WORK REQUIRED: Rewrite the items from the line containing "Open the grid view icon at top" through the end of the items, replacing "thumbnail" with "preview image" and changing nothing else.

ENTRIES:

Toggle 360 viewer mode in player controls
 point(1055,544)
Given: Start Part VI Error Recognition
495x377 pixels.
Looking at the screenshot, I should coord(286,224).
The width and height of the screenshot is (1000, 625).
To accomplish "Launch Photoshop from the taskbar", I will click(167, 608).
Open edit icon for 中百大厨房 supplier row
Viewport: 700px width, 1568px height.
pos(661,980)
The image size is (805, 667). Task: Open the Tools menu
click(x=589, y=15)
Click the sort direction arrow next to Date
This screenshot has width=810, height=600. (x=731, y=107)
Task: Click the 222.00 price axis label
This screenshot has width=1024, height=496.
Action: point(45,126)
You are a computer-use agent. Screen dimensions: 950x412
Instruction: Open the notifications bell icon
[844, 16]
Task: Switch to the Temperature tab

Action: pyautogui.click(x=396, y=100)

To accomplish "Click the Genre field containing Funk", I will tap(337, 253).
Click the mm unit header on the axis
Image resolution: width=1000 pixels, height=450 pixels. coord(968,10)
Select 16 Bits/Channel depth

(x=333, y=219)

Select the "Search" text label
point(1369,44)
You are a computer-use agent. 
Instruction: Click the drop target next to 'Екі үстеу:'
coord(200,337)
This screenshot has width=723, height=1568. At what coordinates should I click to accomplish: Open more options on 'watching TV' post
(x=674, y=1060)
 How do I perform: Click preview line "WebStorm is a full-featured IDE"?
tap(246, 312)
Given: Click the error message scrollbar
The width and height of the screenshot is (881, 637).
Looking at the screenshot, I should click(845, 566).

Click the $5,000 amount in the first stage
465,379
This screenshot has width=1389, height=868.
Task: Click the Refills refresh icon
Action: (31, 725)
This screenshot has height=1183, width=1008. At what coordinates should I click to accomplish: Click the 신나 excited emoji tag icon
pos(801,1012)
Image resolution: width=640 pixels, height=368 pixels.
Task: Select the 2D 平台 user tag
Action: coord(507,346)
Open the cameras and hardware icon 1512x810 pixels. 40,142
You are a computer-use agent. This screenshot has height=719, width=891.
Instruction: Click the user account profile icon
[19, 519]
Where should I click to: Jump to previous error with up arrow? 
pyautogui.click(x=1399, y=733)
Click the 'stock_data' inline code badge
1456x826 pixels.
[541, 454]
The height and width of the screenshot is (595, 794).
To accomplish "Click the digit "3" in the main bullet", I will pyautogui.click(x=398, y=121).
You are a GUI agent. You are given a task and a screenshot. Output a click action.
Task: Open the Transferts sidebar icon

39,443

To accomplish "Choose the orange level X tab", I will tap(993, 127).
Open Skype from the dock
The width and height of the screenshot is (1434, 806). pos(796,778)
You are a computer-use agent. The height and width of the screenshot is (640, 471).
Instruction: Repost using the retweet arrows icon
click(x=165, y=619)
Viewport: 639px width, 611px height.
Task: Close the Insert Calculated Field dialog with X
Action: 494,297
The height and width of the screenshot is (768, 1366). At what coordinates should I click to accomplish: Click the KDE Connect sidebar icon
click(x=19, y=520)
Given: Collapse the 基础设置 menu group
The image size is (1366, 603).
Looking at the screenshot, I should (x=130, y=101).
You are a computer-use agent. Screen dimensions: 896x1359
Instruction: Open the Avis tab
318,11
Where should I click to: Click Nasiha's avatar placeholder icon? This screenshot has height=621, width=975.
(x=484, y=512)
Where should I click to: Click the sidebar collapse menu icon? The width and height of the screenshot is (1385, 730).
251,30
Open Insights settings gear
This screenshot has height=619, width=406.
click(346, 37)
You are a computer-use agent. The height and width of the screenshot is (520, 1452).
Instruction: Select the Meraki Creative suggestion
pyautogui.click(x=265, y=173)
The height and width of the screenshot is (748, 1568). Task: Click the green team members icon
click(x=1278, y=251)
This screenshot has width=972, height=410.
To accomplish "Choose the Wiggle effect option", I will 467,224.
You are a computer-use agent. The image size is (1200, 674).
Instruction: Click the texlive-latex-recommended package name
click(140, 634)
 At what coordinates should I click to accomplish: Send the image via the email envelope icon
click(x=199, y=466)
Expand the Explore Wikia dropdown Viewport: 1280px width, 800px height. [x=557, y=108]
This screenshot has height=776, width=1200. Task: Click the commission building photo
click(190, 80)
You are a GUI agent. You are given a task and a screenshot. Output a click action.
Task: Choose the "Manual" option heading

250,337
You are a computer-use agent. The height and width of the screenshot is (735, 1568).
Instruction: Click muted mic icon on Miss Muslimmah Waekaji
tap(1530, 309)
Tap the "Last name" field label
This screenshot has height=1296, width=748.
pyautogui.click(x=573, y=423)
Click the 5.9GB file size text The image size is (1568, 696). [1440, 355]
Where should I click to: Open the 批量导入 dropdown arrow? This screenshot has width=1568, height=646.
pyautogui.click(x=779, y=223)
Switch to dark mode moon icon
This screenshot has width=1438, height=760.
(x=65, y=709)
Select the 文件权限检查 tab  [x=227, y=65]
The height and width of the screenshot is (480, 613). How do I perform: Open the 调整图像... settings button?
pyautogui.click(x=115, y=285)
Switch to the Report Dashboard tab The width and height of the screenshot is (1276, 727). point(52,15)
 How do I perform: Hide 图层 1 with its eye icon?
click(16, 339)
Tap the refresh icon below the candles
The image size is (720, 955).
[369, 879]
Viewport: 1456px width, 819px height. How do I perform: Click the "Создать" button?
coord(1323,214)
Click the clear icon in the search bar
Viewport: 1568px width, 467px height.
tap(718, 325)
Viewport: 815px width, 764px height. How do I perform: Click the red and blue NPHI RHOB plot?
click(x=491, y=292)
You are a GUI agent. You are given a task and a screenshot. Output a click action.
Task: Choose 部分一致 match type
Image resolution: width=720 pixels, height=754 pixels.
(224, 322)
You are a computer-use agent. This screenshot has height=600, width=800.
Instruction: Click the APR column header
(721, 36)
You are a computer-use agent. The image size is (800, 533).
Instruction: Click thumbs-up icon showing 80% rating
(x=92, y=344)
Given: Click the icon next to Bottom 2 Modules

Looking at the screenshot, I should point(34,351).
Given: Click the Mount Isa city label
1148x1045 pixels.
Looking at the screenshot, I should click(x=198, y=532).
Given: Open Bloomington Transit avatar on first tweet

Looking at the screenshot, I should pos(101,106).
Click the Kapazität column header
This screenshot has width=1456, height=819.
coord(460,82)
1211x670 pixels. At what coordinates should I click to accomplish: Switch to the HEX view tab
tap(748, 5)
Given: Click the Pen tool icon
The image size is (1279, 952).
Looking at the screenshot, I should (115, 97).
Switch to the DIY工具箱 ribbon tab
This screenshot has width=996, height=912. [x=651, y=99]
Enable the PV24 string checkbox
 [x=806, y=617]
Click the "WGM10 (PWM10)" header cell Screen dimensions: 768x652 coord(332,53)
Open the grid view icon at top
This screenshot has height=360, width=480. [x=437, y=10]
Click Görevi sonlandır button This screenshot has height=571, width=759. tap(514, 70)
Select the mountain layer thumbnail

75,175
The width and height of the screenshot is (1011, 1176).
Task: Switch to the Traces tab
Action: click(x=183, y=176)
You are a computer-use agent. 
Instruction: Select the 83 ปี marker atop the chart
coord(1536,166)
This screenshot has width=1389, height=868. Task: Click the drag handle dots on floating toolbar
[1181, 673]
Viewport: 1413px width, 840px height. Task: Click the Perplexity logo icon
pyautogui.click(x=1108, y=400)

TASK RESULT:
Open the grid view icon at top
This screenshot has height=360, width=480. [x=437, y=10]
Click Görevi sonlandır button This screenshot has height=571, width=759. tap(514, 70)
Select the mountain layer preview image

75,175
The width and height of the screenshot is (1011, 1176).
Task: Switch to the Traces tab
Action: click(x=183, y=176)
You are a computer-use agent. 
Instruction: Select the 83 ปี marker atop the chart
coord(1536,166)
This screenshot has width=1389, height=868. Task: Click the drag handle dots on floating toolbar
[1181, 673]
Viewport: 1413px width, 840px height. Task: Click the Perplexity logo icon
pyautogui.click(x=1108, y=400)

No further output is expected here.